Un cas sans doute unique au monde, un sommet du ridicule, une pyramide sans sa pointe, une tour Eiffel dont la construction aurait été interrompue au deuxième étage. Un Lötschberg donc bancal et boiteux, saturé avant même sa mise en service, pour de froides raisons d’économie et de tièdes questions d’équilibre entre les régions, de compromis avec les partisans du Gothard unique. Au risque de perdre l’essentiel des bénéfices promis par une telle infrastructure.
Et que dire des tentatives de légiférer sur les chiens dangereux? Alors que chaque canton y va de sa loi particulière, de sa liste personnelle de molosses à bannir, deux projets fédéraux très différents viennent d’être mis en consultation: plutôt que s’attaquer aux chiens, le Conseil fédéral préfère se focaliser sur les victimes en renforçant le système d’indemnisation, tandis qu’une commission du Conseil national propose de classer les chiens en trois catégories, suivant leur dangerosité. Tandis qu’un vraie mesure aurait traité sans atermoiement les deux termes de l’équation: mordeurs et mordus.
Et puis l’AI, ah l’AI: la nette approbation de la cinquième révision en votation populaire s’explique en partie parce qu’il ne s’agit là encore que d’un chemin parcouru à moitié: s’attaquer aux abus, durcir les conditions d’octroi des rentes, mais en repoussant à plus tard la recherche d’un nouveau mode de financement (hausse de la TVA ou des cotisations salariales), seul capable d’assurer la pérennité de cette assurance.
Pascal Couchepin justifie cette avancée de trotte-menus en réveillant des échos de guerre froide: «Nous ne travaillons pas comme les Soviétiques sur la base de plans quinquennaux.» Comme s’il n’existait rien entre le Goulag et la pusillanimité.
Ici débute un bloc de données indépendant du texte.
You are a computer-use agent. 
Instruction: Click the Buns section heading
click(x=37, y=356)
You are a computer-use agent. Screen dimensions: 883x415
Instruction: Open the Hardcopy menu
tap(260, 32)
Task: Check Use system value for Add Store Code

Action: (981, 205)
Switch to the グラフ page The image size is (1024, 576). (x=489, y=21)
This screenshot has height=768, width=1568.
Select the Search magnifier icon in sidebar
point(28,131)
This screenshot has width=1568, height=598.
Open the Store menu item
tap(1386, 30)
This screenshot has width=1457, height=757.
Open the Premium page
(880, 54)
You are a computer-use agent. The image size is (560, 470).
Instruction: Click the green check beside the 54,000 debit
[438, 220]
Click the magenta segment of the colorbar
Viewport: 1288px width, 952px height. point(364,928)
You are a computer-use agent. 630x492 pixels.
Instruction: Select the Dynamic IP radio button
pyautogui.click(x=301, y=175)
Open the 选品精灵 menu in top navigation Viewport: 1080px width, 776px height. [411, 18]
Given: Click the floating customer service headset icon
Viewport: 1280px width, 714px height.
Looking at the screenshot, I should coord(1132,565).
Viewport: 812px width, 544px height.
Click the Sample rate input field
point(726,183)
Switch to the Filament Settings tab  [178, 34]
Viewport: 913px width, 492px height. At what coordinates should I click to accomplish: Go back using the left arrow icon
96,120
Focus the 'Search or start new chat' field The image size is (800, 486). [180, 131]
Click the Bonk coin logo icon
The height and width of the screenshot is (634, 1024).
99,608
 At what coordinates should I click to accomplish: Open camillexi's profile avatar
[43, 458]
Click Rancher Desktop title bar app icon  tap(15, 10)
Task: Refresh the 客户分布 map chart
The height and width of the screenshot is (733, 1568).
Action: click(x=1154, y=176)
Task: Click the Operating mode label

Cette religion de la demi-mesure est si bien ancrée qu’elle se voit curieusement renforcée depuis que le moins mesuré des politiciens parade au gouvernement. Pas tellement étonnant si l’on en juge par cet énième coup d’encensoir, genre brosse à reluire et voix de son maître, que lance Oskar Freysinger à propos de Christoph Blocher, qualifié de «rocher inébranlable dans la mer démontée des opinions fluctuantes». Certes. Mais ce qui fluctue au moins ne stagne pas.